> **SHORT TASK**: Copy every line of the listing below word for word, in the same order and without any changes.
———
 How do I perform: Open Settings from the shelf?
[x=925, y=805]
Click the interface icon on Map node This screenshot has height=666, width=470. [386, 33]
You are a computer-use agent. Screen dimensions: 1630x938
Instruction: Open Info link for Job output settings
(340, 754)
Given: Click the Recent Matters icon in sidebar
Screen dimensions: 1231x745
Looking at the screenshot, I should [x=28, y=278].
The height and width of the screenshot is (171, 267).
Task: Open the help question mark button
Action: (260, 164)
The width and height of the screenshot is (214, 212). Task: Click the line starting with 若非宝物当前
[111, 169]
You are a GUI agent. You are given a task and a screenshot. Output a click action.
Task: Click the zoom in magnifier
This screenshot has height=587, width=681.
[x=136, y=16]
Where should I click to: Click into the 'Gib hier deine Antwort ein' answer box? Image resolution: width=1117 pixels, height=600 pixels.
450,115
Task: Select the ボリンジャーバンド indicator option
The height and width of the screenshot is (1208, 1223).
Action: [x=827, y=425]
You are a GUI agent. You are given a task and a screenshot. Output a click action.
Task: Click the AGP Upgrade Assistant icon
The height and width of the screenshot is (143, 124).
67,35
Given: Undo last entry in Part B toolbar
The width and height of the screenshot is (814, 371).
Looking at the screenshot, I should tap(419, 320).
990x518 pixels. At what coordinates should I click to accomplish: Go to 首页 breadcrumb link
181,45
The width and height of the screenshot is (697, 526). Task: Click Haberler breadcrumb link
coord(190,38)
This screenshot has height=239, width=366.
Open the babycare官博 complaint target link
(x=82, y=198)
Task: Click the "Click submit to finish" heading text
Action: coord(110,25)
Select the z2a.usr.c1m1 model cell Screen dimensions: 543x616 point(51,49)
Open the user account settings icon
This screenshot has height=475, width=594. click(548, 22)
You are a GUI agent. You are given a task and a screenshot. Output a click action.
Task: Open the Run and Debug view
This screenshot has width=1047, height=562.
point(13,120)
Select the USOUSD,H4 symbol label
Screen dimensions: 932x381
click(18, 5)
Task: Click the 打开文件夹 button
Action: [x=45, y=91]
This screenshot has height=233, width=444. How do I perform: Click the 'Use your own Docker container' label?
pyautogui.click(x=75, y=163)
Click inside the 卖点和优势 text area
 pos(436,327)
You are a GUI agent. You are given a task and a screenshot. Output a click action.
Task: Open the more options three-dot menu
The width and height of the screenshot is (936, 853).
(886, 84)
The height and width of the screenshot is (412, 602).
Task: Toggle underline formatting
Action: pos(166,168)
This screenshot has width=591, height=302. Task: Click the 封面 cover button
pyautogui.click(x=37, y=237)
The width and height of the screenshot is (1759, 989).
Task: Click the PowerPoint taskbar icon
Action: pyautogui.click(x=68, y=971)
———
> **FINAL RESULT**:
 How do I perform: Open Settings from the shelf?
[x=925, y=805]
Click the interface icon on Map node This screenshot has height=666, width=470. [386, 33]
You are a computer-use agent. Screen dimensions: 1630x938
Instruction: Open Info link for Job output settings
(340, 754)
Given: Click the Recent Matters icon in sidebar
Screen dimensions: 1231x745
Looking at the screenshot, I should [x=28, y=278].
The height and width of the screenshot is (171, 267).
Task: Open the help question mark button
Action: (260, 164)
The width and height of the screenshot is (214, 212). Task: Click the line starting with 若非宝物当前
[111, 169]
You are a GUI agent. You are given a task and a screenshot. Output a click action.
Task: Click the zoom in magnifier
This screenshot has height=587, width=681.
[x=136, y=16]
Where should I click to: Click into the 'Gib hier deine Antwort ein' answer box? Image resolution: width=1117 pixels, height=600 pixels.
450,115
Task: Select the ボリンジャーバンド indicator option
The height and width of the screenshot is (1208, 1223).
Action: [x=827, y=425]
You are a GUI agent. You are given a task and a screenshot. Output a click action.
Task: Click the AGP Upgrade Assistant icon
The height and width of the screenshot is (143, 124).
67,35
Given: Undo last entry in Part B toolbar
The width and height of the screenshot is (814, 371).
Looking at the screenshot, I should tap(419, 320).
990x518 pixels. At what coordinates should I click to accomplish: Go to 首页 breadcrumb link
181,45
The width and height of the screenshot is (697, 526). Task: Click Haberler breadcrumb link
coord(190,38)
This screenshot has height=239, width=366.
Open the babycare官博 complaint target link
(x=82, y=198)
Task: Click the "Click submit to finish" heading text
Action: coord(110,25)
Select the z2a.usr.c1m1 model cell Screen dimensions: 543x616 point(51,49)
Open the user account settings icon
This screenshot has height=475, width=594. click(548, 22)
You are a GUI agent. You are given a task and a screenshot. Output a click action.
Task: Open the Run and Debug view
This screenshot has width=1047, height=562.
point(13,120)
Select the USOUSD,H4 symbol label
Screen dimensions: 932x381
click(18, 5)
Task: Click the 打开文件夹 button
Action: [x=45, y=91]
This screenshot has height=233, width=444. How do I perform: Click the 'Use your own Docker container' label?
pyautogui.click(x=75, y=163)
Click inside the 卖点和优势 text area
 pos(436,327)
You are a GUI agent. You are given a task and a screenshot. Output a click action.
Task: Open the more options three-dot menu
The width and height of the screenshot is (936, 853).
(886, 84)
The height and width of the screenshot is (412, 602).
Task: Toggle underline formatting
Action: pos(166,168)
This screenshot has width=591, height=302. Task: Click the 封面 cover button
pyautogui.click(x=37, y=237)
The width and height of the screenshot is (1759, 989).
Task: Click the PowerPoint taskbar icon
Action: pyautogui.click(x=68, y=971)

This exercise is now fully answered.